Tactical Watch: Refocus for the run-in


Sam Tighe looks ahead to Southampton's Premier League trip to Tottenham Hotspur Stadium in the latest edition of Tactical Watch, in association with

Wednesday brings a swift opportunity to put Wembley disappointment in the rear-view mirror for Southampton, as they’re plunged back into Premier League action against Tottenham Hotspur.

Spurs enter the game without both star man Harry Kane and José Mourinho, who they parted ways with on Monday morning, adding an extra layer or two of intrigue and unknown to the tie.

Here are the three keys to ensuring three points for Saints.

Ryan Mason and Chris Powell will take charge of Spurs’ first post-Mourinho match. Powell has some experience managing in the EFL but none in the Premier League, while Mason, still just 29 years of age, only has Academy coaching to his name.

It makes Spurs’ setup for Wednesday’s match impossible to predict. With barely any clues to go on and with Kane’s injury clouding the forward line selection, it’s very hard to know what to expect.

What we do know is that Mason has spoken publicly of his bond with Mauricio Pochettino, a man who he takes inspiration from. It wouldn’t surprise if Mason attempted to take the first-team back toward Pochettino’s style of football – which, in some ways, is the opposite of Mourinho’s.

That doesn’t mean they’ll magically revert to being a high-pressing side with adventurous full-backs and a steely midfield spine, but we might see elements of it. Southampton still have three players who played under Pochettino at St Mary’s, so should be familiar with what that entails.

Kane is suspected to miss a few weeks due to an injury, and while nothing has been confirmed, Spurs seem unlikely to field him here. If they’re to risk him for any game, it will be against Manchester City next weekend.

His absence makes Spurs a different animal in attack. He leads both the goal and assist charts in the Premier League – a true marker of his overwhelming quality – and not only does his injury soften their threat slightly, it makes them a little bit more straight-forward to plan for.

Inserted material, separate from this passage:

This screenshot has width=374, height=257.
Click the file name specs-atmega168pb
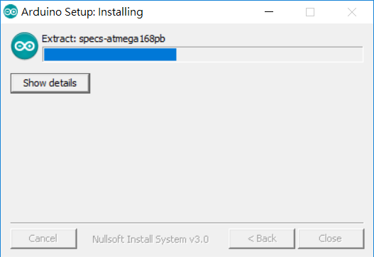(122, 39)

Kane’s value this season has come not only from the shots he takes, but the shots he sets up. His ability to drop in off the forward line, receive the ball to feet and then play brilliant passes in behind for runners to latch onto has hurt many – Southampton, back in September, among them.

That hold-up threat will still be present if they opt for Carlos Vinícius to lead the line, while Son Heung-Min’s threat in behind will carry forward regardless. The difference is no one can combine the roles and present the dual threat that Kane does – and that makes the centre-backs’ jobs a lot simpler.

There’ll be less hesitation in stepping forward and following Vinícius into deeper positions because you won’t fear the clever pass as much. The penalty box will be easier to defend without Kane’s late runs following up his passes.

As a result of an alarming injury crisis, Southampton’s league form has tailed off since the turn of the year. For that reason the focus of the season shifted to the FA Cup, but with that dream now dashed, a refocusing back to the league is required.

Starting with Spurs, there are seven games left in the season and the goal must be to regenerate some momentum. Bouncing into the summer and then onto next year’s preparation on a high is the first building block to a strong start in 2021/22.

Perhaps Ralph Hasenhüttl and co. can take some inspiration from last year’s run-in, where after the coronavirus-enforced pause, Saints totalled the third-highest points tally in the league over the final stretch – behind only the two Manchester clubs.

That laid the foundations for a positive break and real optimism and momentum heading into the beginning of this campaign. The same can be done again.